> _THE TASK_: Copy out word for word every row from the one containing "Given: Click the" down to the one containing "Action: pyautogui.click(x=203, y=626)", including both of those rows and nothing else.

> _AVAILABLE DATA_:
— START —
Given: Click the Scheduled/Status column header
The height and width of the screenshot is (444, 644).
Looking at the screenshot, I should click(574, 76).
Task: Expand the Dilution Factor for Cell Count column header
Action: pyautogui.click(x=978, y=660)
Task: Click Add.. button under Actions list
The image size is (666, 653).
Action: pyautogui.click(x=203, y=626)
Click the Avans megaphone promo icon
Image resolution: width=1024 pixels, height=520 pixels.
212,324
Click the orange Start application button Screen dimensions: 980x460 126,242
— END —
— START —
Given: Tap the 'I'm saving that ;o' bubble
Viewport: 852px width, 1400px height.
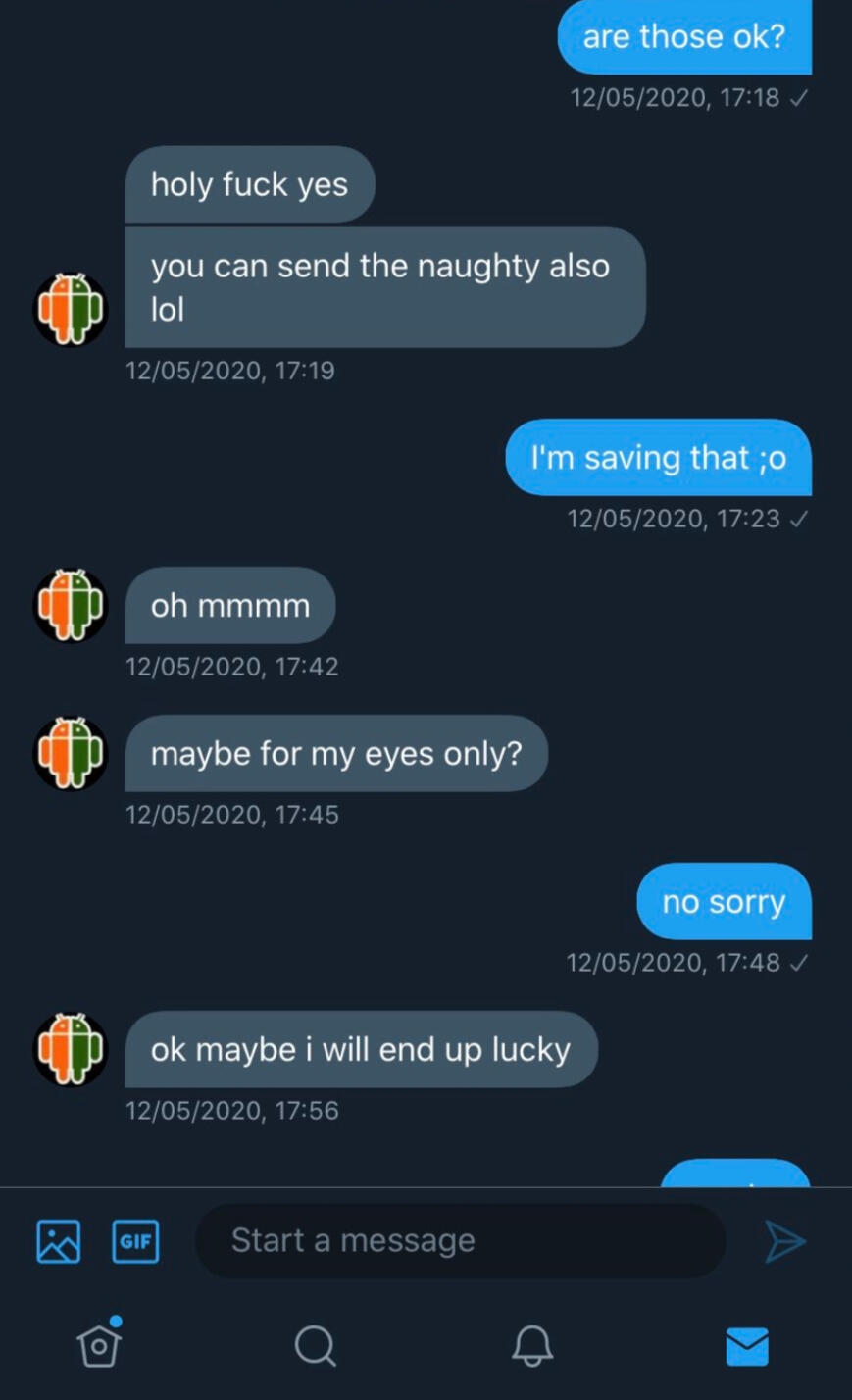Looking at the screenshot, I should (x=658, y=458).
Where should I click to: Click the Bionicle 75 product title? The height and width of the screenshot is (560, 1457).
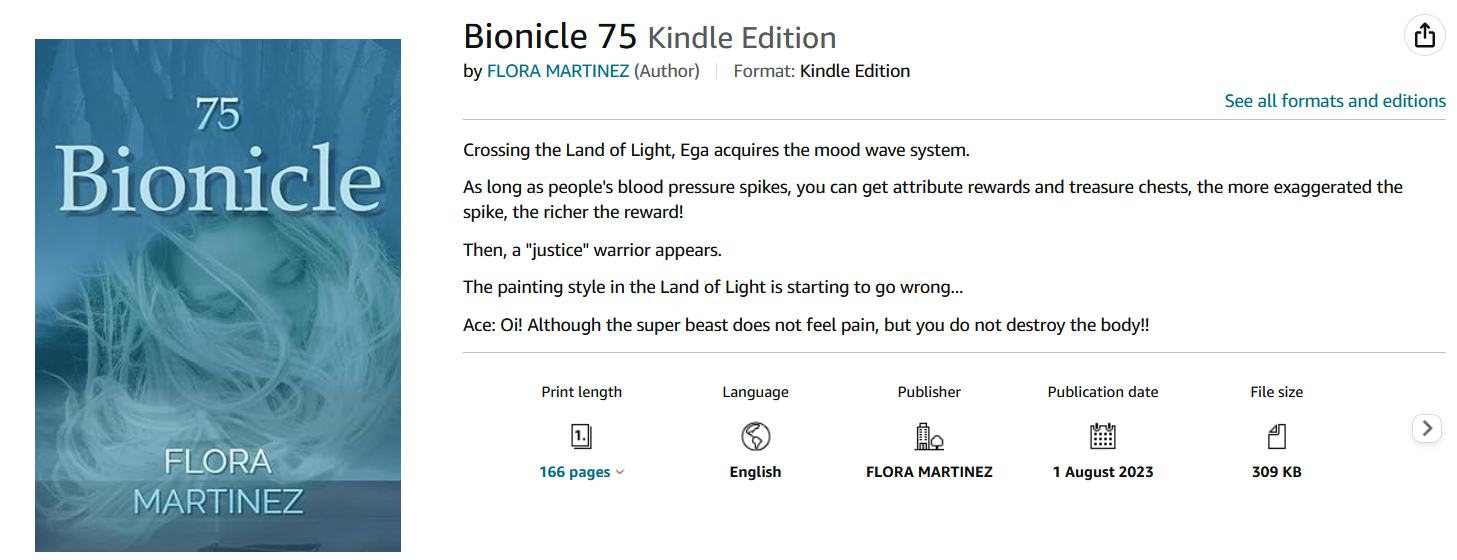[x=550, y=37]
— END —
— START —
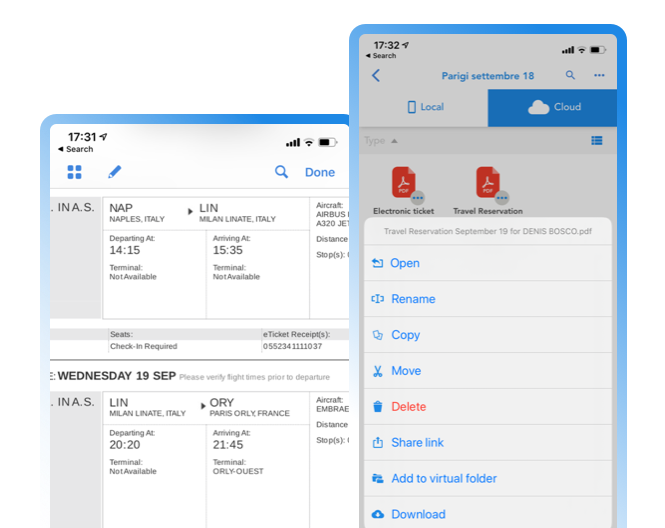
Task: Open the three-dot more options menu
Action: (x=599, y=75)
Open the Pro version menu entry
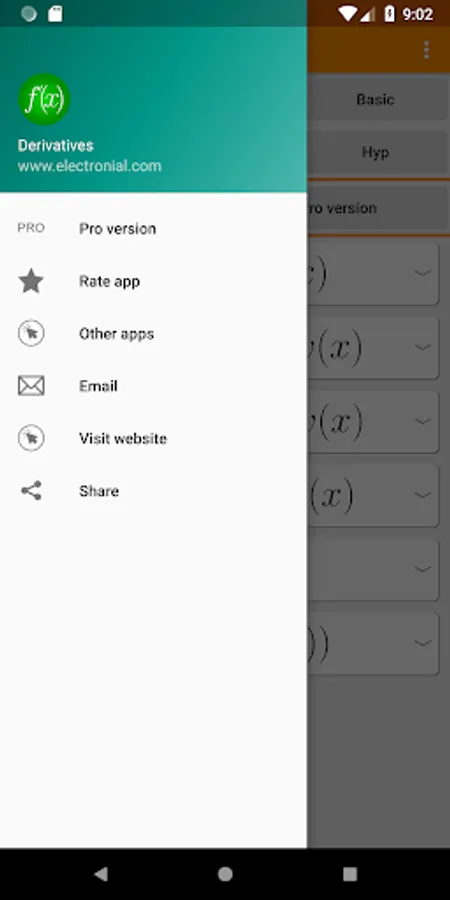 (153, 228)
— END —
> _FULL RESPONSE_:
Given: Click the Scheduled/Status column header
The height and width of the screenshot is (444, 644).
Looking at the screenshot, I should click(574, 76).
Task: Expand the Dilution Factor for Cell Count column header
Action: pyautogui.click(x=978, y=660)
Task: Click Add.. button under Actions list
The image size is (666, 653).
Action: pyautogui.click(x=203, y=626)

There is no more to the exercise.